[Dataset items]
....

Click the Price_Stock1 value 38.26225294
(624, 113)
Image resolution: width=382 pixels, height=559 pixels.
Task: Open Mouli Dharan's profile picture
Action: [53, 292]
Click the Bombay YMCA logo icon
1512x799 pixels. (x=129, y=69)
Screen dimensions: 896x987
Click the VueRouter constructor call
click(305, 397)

....

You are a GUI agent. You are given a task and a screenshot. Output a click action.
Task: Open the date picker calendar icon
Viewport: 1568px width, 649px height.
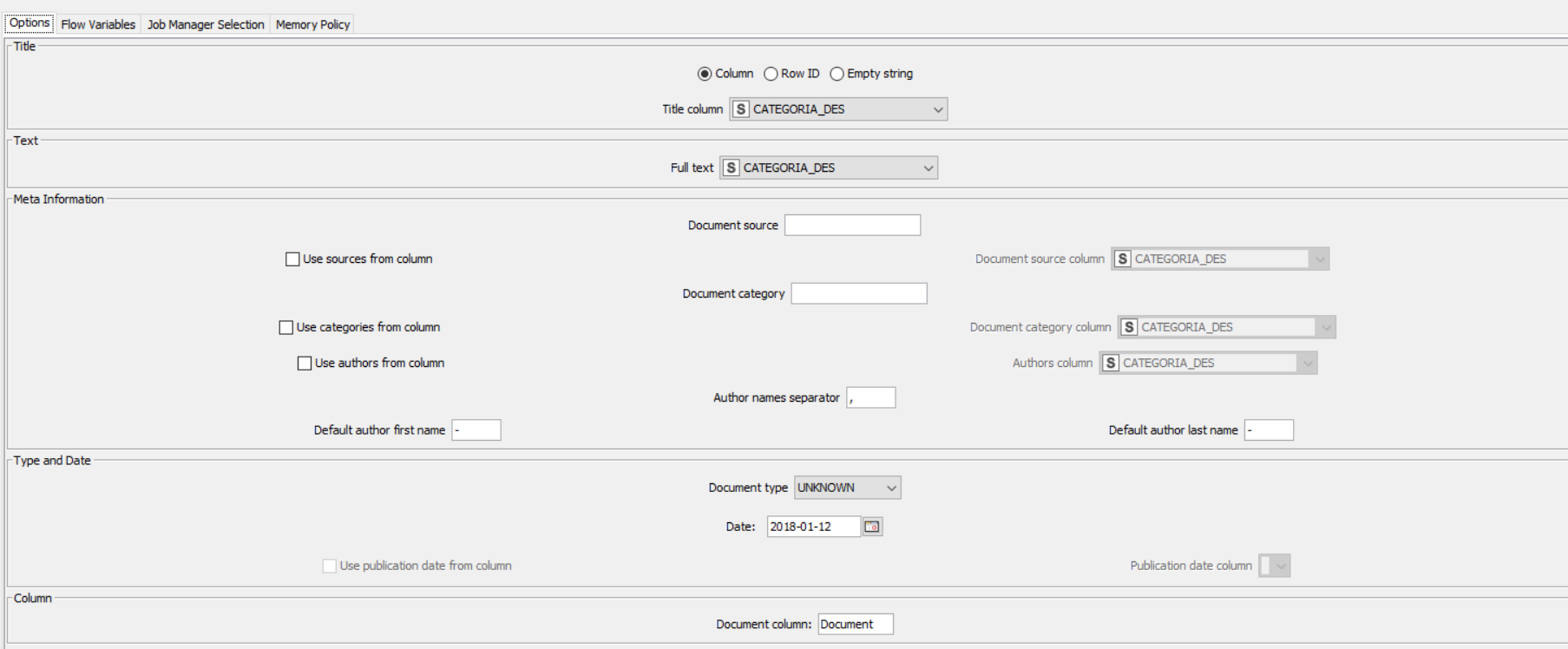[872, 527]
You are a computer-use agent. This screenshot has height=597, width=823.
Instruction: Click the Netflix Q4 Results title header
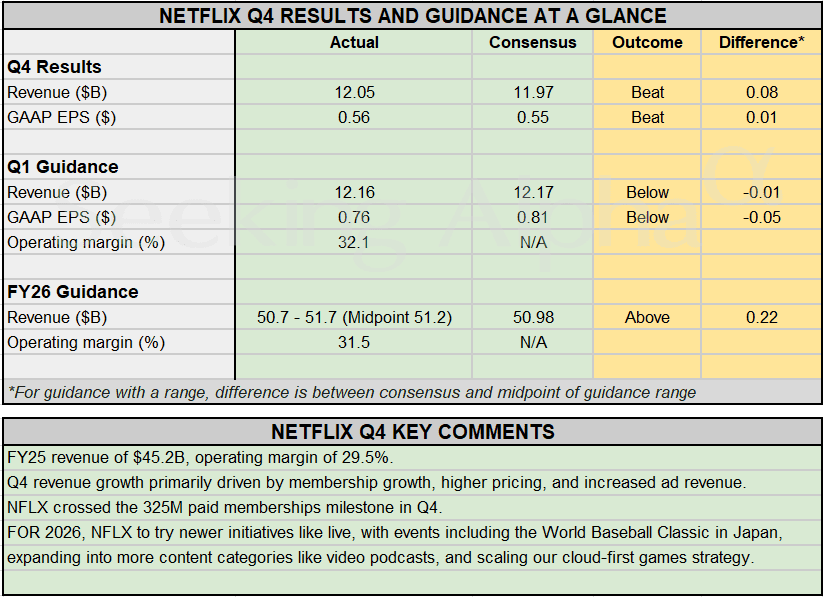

....

YOUR INSTRUCTIONS -> Please work out how many lines of the records contain "screenshot" and give only that number.

RESULT FOR THIS TASK -> 2